GOAL
Pull out all of the records below and copy each line unchanged.

Items taken from a data source
--------------------
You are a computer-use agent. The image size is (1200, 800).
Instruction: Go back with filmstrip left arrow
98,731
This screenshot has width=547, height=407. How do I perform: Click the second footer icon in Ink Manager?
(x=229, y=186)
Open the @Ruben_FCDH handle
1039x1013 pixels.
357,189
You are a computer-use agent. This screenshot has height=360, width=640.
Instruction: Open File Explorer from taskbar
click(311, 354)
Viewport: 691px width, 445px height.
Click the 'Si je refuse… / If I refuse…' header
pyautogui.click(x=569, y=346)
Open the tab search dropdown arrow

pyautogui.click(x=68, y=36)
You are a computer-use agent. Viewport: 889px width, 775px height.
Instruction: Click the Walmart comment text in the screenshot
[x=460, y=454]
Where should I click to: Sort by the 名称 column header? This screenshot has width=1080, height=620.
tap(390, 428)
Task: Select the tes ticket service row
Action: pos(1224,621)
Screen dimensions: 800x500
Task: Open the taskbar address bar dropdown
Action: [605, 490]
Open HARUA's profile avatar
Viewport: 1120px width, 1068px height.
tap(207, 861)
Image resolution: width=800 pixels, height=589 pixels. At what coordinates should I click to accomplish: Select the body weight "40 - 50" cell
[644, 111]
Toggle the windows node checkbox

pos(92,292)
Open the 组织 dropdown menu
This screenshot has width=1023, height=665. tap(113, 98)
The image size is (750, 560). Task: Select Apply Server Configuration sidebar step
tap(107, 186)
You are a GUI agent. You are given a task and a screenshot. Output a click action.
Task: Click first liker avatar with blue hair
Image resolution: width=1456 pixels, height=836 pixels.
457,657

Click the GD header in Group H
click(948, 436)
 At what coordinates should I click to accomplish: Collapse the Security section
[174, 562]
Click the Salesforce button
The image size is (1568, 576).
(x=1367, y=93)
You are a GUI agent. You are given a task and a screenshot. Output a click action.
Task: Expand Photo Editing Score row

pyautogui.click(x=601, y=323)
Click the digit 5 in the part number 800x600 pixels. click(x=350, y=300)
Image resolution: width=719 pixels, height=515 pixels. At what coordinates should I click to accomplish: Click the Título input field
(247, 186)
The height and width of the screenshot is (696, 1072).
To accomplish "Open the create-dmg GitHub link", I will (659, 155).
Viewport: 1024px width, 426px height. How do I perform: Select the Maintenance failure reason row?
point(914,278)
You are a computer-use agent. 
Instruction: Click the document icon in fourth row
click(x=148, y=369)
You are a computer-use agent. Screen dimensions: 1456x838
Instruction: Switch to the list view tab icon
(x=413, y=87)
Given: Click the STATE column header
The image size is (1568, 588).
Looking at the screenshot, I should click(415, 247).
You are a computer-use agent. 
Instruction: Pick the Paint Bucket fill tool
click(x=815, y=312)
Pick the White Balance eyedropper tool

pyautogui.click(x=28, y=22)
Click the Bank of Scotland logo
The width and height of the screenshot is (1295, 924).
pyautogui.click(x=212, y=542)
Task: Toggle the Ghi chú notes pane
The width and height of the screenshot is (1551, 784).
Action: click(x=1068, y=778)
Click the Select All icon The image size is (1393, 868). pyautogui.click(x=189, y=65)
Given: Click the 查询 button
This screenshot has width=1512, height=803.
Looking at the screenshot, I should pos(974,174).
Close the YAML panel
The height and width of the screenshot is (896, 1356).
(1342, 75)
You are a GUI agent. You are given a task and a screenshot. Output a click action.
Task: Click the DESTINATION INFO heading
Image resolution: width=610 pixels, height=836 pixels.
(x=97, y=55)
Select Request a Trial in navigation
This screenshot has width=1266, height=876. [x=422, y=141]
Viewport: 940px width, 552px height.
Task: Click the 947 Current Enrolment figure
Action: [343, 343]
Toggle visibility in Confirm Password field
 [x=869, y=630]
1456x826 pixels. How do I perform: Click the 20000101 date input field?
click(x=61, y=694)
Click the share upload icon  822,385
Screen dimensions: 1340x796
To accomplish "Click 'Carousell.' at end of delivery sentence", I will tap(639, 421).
--------------------
SOLUTION TO THIS EXERCISE
You are a computer-use agent. The image size is (1200, 800).
Instruction: Go back with filmstrip left arrow
98,731
This screenshot has width=547, height=407. How do I perform: Click the second footer icon in Ink Manager?
(x=229, y=186)
Open the @Ruben_FCDH handle
1039x1013 pixels.
357,189
You are a computer-use agent. This screenshot has height=360, width=640.
Instruction: Open File Explorer from taskbar
click(311, 354)
Viewport: 691px width, 445px height.
Click the 'Si je refuse… / If I refuse…' header
pyautogui.click(x=569, y=346)
Open the tab search dropdown arrow

pyautogui.click(x=68, y=36)
You are a computer-use agent. Viewport: 889px width, 775px height.
Instruction: Click the Walmart comment text in the screenshot
[x=460, y=454]
Where should I click to: Sort by the 名称 column header? This screenshot has width=1080, height=620.
tap(390, 428)
Task: Select the tes ticket service row
Action: pos(1224,621)
Screen dimensions: 800x500
Task: Open the taskbar address bar dropdown
Action: [605, 490]
Open HARUA's profile avatar
Viewport: 1120px width, 1068px height.
tap(207, 861)
Image resolution: width=800 pixels, height=589 pixels. At what coordinates should I click to accomplish: Select the body weight "40 - 50" cell
[644, 111]
Toggle the windows node checkbox

pos(92,292)
Open the 组织 dropdown menu
This screenshot has width=1023, height=665. tap(113, 98)
The image size is (750, 560). Task: Select Apply Server Configuration sidebar step
tap(107, 186)
You are a GUI agent. You are given a task and a screenshot. Output a click action.
Task: Click first liker avatar with blue hair
Image resolution: width=1456 pixels, height=836 pixels.
457,657

Click the GD header in Group H
click(948, 436)
 At what coordinates should I click to accomplish: Collapse the Security section
[174, 562]
Click the Salesforce button
The image size is (1568, 576).
(x=1367, y=93)
You are a GUI agent. You are given a task and a screenshot. Output a click action.
Task: Expand Photo Editing Score row

pyautogui.click(x=601, y=323)
Click the digit 5 in the part number 800x600 pixels. click(x=350, y=300)
Image resolution: width=719 pixels, height=515 pixels. At what coordinates should I click to accomplish: Click the Título input field
(247, 186)
The height and width of the screenshot is (696, 1072).
To accomplish "Open the create-dmg GitHub link", I will (659, 155).
Viewport: 1024px width, 426px height. How do I perform: Select the Maintenance failure reason row?
point(914,278)
You are a computer-use agent. 
Instruction: Click the document icon in fourth row
click(x=148, y=369)
You are a computer-use agent. Screen dimensions: 1456x838
Instruction: Switch to the list view tab icon
(x=413, y=87)
Given: Click the STATE column header
The image size is (1568, 588).
Looking at the screenshot, I should click(415, 247).
You are a computer-use agent. 
Instruction: Pick the Paint Bucket fill tool
click(x=815, y=312)
Pick the White Balance eyedropper tool

pyautogui.click(x=28, y=22)
Click the Bank of Scotland logo
The width and height of the screenshot is (1295, 924).
pyautogui.click(x=212, y=542)
Task: Toggle the Ghi chú notes pane
The width and height of the screenshot is (1551, 784).
Action: click(x=1068, y=778)
Click the Select All icon The image size is (1393, 868). pyautogui.click(x=189, y=65)
Given: Click the 查询 button
This screenshot has width=1512, height=803.
Looking at the screenshot, I should pos(974,174).
Close the YAML panel
The height and width of the screenshot is (896, 1356).
(1342, 75)
You are a GUI agent. You are given a task and a screenshot. Output a click action.
Task: Click the DESTINATION INFO heading
Image resolution: width=610 pixels, height=836 pixels.
(x=97, y=55)
Select Request a Trial in navigation
This screenshot has width=1266, height=876. [x=422, y=141]
Viewport: 940px width, 552px height.
Task: Click the 947 Current Enrolment figure
Action: [343, 343]
Toggle visibility in Confirm Password field
 [x=869, y=630]
1456x826 pixels. How do I perform: Click the 20000101 date input field?
click(x=61, y=694)
Click the share upload icon  822,385
Screen dimensions: 1340x796
To accomplish "Click 'Carousell.' at end of delivery sentence", I will tap(639, 421).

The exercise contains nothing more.